Work Performance Measurement of Data Entry Employees in E-Commerce Industry Based on Mental Workload Value
DOI:
https://doi.org/10.21512/comtech.v10i2.5688Keywords:
work performance, e-commerce, mental workload valueAbstract
This reseach aimed to measure the mental workload of data entry processing tasks in the e-commerce industry based on mental workload value. It was to determine the factors influencing mental workload mainly induced by the data entry process. The experiments without work instruction and with two types of work instruction were conducted to diagnose the mental workload. The measurement of the initial mental workload condition of data entry employees was conducted in the laboratory. Then, the Electroencephalogram (EEG) measurement using sensors from Emotiv was performed every 30 minutes, and the data of EEG measurements (focus, engagement, and stress) were collected using the laptop. Meanwhile, pulse measurement (heart rate) was measured before and after the work. Raw National Aeronautics and Space Administration Task Load Index (NASA-TLX) and reaction time measurement were conducted after the work.

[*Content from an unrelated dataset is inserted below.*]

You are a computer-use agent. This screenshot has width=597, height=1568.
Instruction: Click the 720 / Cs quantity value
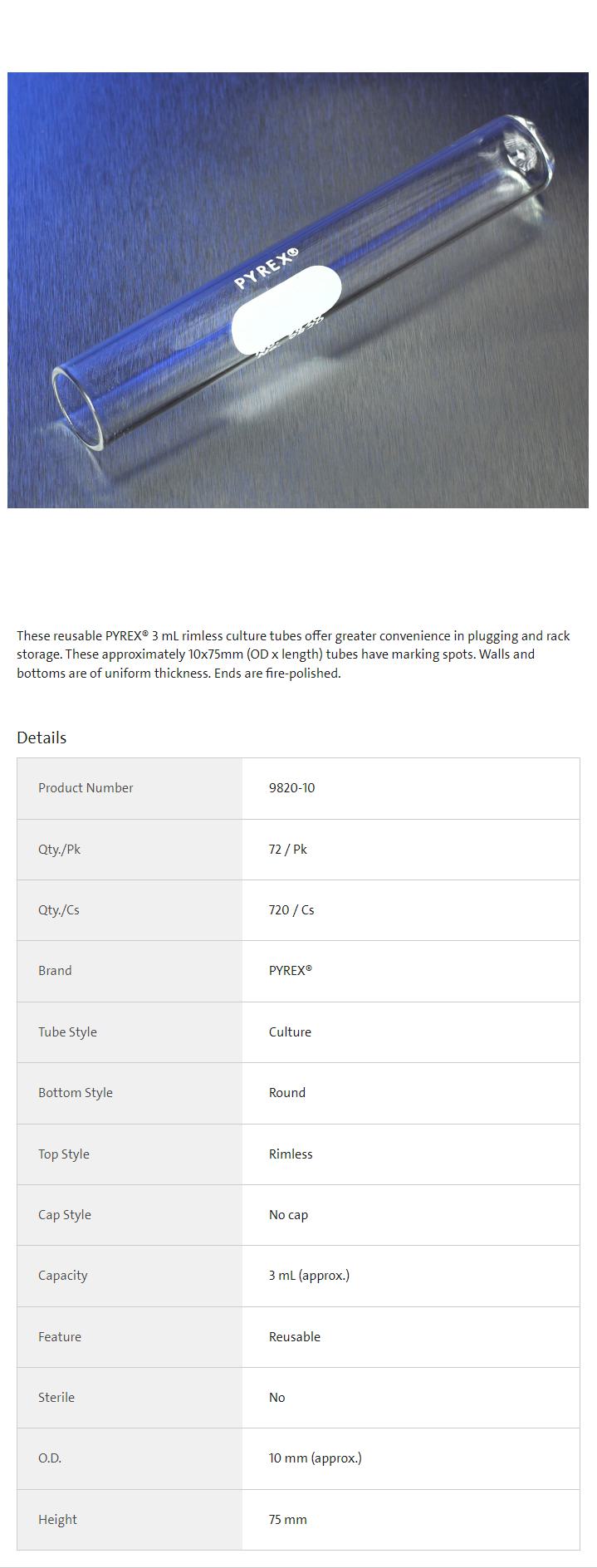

Through these experiments, the researchers identify that mental effort and fatigue are the significant determinants of mental workload value in the data entry process of the e-commerce industry. In respect of the results of work performance analysis, it is recommended that the placement of work instruction should be near the employee. Then, the task demand (minimum completion target) should be adjusted according to each employee’s capacity.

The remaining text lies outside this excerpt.